Sackett
by Louis L'Amour
  

Review by
Robert Wilfred Franson

Bantam, New York; 1961
151 pages

May 2005

  

It was getting close to sundown when I fetched through a keyhole pass into a high mountain valley without growth of any kind. Bleak and lonely under the sky, it was like a granite dish, streaked here and there with snow or ice that lay in the cracks.

Timberline was a thousand feet below me, and I was close under the night-coming sky, with a shivering wind, scarcely more than a breath for strength, blowing along the valley. All I could hear was the sound of my horses' hoofs and the creak of my saddle. ...

Off to the left lay a sheet of ghost water, a high cold lake fed by melting snow, scarcely stirred by that breath of wind. It lay flat and still ...


  
A Sackett in the West

As is typical of most Louis L'Amour novels, Sackett is a fairly short book, a genre Western novel by one of the masters of the form. It's a good one, solid-built of true Western materials. In the above passage near the start of Sackett, the narrator William Tell Sackett is following an odd, old trail into the high San Juan Mountains of Colorado. It is wild, beautiful, dangerous country.

Louis L'Amour tends to write novels with rather straightforward plots, and straightforward values. He does not have the space to make the characterizations too subtle, but the main people have some depth and breadth, and the reader cares how they make out. Like Tell Sackett, his heroes often are minimally schooled, but they favor reading to improve themselves while in lonely camps where other sorts of men concentrate on drinking. The Sacketts tend to be slow to anger, but ready when necessary to fight for what's right.

The prospect of gold riches in the ground; gambling, romance, and gunfighting; the high wild mountains; cold winter survival; and even town planning — make up the substance of Sackett. Told in first person as by Tell Sackett of that distinctive family of Westering pioneers, it's an exciting story.
  

Sackett family, Sackett series

The Sackett series is L'Amour's most famous, and — including its outrider novels — his longest set of related stories. As he wrote more novels, L'Amour extended the Sackett family saga forward a few years, and backward a couple of centuries.

Of the series' core novels in the American West after the Civil War, Sackett — set in 1874-1875 — is one of the earliest written, and I think as good a place as any to start. The first I myself read was Mojave Crossing. The official Louis L'Amour site gives the chronological sequence of Sackett novels, with some short stories slipped in for good measure.
  

Truths in the wilderness

In L'Amour's own commentary on Sackett, a couple of passages particularly struck me. As usual he knows the real locale behind his story:

I had good binoculars with me ... and often I'd sit for a half hour or so just studying the country, watching the animals, and seeking out trails or possible routes. However, in that high country, as in many such places, following trails was always good business. Somebody had gone that way, and if it was worn, many people had, so it was passable. Many routes that seem good end in steep drop-offs, and one has to climb all the way back. If there is a trail, stay with it. That's my advice. Look around if you like but when you move on, stick to the trail.
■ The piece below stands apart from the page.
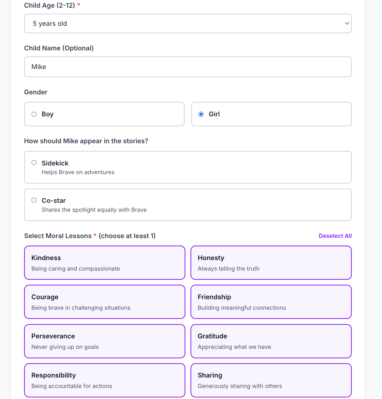This screenshot has width=382, height=399.
Task: Click inside the Child Name input field
Action: 188,67
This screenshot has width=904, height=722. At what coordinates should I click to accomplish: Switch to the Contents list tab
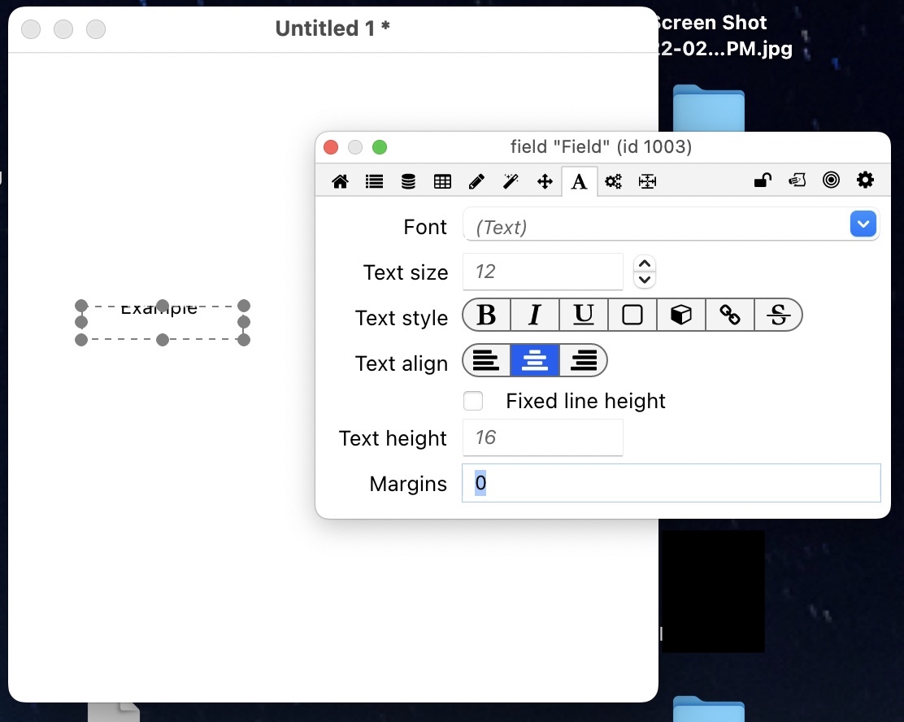click(x=375, y=181)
Even today, in American wilderness that is designated parkland in forest or desert, becoming seriously lost is an adventure you may not survive to tell about. Again:

In my years of wandering about in wild places, often alone, I have never taken unnecessary chances, and anyone who does is a fool. Recklessness is not bravery. I am inclined to agree with the explorer Roald Amundsen [first to reach the South Pole] that what we call adventure is simply bad planning.

Louis L'Amour
both quotes from the section on Sackett, in
The Sackett Companion

Very good points of advice, from someone who knows. Either may save your life.

Take a foray into the pioneer wilderness of the American West in Sackett. A fine story, and a good trail-blazer or introduction to the series.